What he said about “attitude”, however, applies not only to him; unfortunately there is much general truth in it. The mediocre reign over the others almost everywhere.
Ayn Rand’s novel, The Fountainhead, is an illustration of the uncanny knack of mediocrity in asserting its supremacy wherever it may find itself. The genius, Howard Roark, is thwarted right from the beginning of his career. Allowing genius to pass promotion exams is a threat to the mediocre. If genius is recognised by the people, then the mediocre won’t be able to market themselves successfully. Rand’s novel shows how the mediocre make use of every trick available in their limited resources to keep genius under suppression. The media, religion, social morality and conventions, parties and gatherings, are all always at the service of the mediocre.

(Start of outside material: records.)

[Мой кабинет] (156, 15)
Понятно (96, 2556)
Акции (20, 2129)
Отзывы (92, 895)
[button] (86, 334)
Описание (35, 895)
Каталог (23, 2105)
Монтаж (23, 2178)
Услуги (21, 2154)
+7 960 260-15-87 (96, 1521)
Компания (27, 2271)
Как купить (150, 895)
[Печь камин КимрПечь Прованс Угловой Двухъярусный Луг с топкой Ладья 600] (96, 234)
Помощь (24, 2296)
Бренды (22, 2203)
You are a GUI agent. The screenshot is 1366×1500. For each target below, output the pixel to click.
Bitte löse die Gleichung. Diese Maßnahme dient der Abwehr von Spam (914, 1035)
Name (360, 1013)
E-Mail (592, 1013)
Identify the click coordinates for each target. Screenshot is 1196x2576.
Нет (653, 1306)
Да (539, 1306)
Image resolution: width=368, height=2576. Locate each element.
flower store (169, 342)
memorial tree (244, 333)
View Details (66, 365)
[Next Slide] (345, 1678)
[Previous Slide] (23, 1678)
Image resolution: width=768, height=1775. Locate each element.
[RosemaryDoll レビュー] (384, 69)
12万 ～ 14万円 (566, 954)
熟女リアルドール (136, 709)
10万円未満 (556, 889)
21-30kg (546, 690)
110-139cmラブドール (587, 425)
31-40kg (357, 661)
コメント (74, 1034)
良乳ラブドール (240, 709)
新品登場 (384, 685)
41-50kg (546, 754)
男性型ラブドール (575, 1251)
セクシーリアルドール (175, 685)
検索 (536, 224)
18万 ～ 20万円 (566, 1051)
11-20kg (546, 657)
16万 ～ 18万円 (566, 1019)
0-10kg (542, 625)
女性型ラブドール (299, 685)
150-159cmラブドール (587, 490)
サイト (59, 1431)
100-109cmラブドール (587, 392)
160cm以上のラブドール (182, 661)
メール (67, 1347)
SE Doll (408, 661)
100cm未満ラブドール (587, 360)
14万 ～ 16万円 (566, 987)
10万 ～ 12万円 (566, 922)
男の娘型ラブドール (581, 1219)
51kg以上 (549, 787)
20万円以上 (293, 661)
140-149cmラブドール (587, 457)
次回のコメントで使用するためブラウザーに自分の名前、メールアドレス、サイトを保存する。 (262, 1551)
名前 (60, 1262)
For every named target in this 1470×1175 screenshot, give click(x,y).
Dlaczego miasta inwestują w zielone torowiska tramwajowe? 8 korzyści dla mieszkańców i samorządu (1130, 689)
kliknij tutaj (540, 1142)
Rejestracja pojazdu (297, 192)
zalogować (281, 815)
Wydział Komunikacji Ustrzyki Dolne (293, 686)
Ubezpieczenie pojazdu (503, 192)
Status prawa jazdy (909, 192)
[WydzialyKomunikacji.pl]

There is a very intriguing argument given by a character in the novel that an architect cannot be destroyed by proving him a bad architect. An architect can be destroyed by showing him to be an atheist or homosexual or alcoholic or something that the conventional morality or religion will love to castigate. Such means are employed to destroy Roark.
Genius is usually centred round a particular skill. In the case of Roark it was architecture. For Einstein it was scientific thinking. We have geniuses in painting, music, sculpture, literature, etc. Has anyone heard of a genius in politics? Or even in administration?
Politics and administration are about power over other people. Rand argued that the culmination of civilisation’s evolution is “hands off”. The primitive bandit said, “Hands up.” The civilised man would keep his hands to his work and let others keep theirs to their work. Wanting to assert power over others is a primitive urge, according to this logic.
That does not mean the present writer is an anarchist. It just means that administration need not be an exercise of power over others. It can be a service as noble as the medical profession or, why not, teaching. Or, for those averse to the word ‘service’, administration can be a skill just like any other skill; a skill far superior to proving one’s superiority by exercising one’s power over others.